Given a series $\frac{80}{3}-\frac{20}{3}+\frac{5}{3}-\frac{5}{12}+\dots$.

The standard form of a geometric series is $\sum _{k=0}^{\infty }c{r}^k$.

The geometric series converges if and only if $\left|r\right|<1$.

In the series $\frac{80}{3}-\frac{20}{3}+\frac{5}{3}-\frac{5}{12}+\dots$ it can be seen that $c=\frac{80}{3}$.

Every term after that is $-\frac{1}{4}$ times the previous term.
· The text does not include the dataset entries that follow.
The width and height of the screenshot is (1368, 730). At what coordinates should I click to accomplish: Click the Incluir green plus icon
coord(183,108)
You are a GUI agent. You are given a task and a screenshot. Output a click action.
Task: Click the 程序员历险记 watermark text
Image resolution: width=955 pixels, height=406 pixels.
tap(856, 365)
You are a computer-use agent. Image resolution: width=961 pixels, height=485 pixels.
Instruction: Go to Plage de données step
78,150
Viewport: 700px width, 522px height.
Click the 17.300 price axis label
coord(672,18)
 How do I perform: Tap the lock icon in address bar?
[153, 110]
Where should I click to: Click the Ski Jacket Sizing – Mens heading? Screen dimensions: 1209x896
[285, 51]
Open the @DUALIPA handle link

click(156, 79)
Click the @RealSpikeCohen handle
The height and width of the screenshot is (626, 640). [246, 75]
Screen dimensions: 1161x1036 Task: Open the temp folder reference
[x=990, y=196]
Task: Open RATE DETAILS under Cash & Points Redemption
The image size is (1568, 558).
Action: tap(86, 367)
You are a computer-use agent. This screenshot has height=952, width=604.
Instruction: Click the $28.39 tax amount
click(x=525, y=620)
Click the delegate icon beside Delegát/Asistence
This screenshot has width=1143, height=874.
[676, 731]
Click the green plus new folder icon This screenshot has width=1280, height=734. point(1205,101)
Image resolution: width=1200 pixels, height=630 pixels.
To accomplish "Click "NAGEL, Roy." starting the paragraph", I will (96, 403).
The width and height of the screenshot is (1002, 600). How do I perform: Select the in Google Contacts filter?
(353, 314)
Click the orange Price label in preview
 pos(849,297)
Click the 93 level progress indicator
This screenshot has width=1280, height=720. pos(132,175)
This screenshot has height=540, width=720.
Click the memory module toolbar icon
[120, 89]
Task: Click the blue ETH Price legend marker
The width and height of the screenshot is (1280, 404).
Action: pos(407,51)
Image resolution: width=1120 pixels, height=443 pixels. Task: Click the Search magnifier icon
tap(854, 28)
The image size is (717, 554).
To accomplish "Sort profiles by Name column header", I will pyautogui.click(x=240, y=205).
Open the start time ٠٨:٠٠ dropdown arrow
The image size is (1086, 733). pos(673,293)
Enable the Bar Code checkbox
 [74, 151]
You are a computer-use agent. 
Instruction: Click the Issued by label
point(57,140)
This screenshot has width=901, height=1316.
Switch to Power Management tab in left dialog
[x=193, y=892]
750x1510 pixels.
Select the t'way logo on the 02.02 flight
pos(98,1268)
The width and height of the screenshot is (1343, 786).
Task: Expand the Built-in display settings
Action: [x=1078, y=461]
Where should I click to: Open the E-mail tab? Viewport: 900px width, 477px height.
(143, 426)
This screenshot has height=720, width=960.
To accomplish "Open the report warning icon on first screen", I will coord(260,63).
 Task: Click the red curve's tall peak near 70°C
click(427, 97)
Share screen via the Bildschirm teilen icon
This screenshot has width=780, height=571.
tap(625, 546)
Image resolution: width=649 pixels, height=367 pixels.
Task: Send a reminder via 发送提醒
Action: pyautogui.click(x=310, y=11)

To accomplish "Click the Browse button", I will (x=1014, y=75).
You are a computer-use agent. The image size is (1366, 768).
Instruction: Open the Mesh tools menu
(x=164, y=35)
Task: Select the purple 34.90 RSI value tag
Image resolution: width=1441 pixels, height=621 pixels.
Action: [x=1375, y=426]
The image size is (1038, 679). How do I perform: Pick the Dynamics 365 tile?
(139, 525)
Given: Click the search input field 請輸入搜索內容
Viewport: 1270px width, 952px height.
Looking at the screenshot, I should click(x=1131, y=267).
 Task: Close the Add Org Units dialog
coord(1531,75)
It follows that $r=-\frac{1}{4}$.

Since $r=-\frac{1}{4}$, the series $\frac{80}{3}-\frac{20}{3}+\frac{5}{3}-\frac{5}{12}+\dots$ converges.

If the geometric series $\sum _{k=0}^{\infty }c{r}^k$ converges, it converges to $\frac{c}{1-r}$.

So, the series $\frac{80}{3}-\frac{20}{3}+\frac{5}{3}-\frac{5}{12}+\dots$ converges to $\frac{{\displaystyle \frac{80}{3}}}{1-\left({\displaystyle \frac{-1}{4}}\right)}$, that is $\frac{64}{3}$.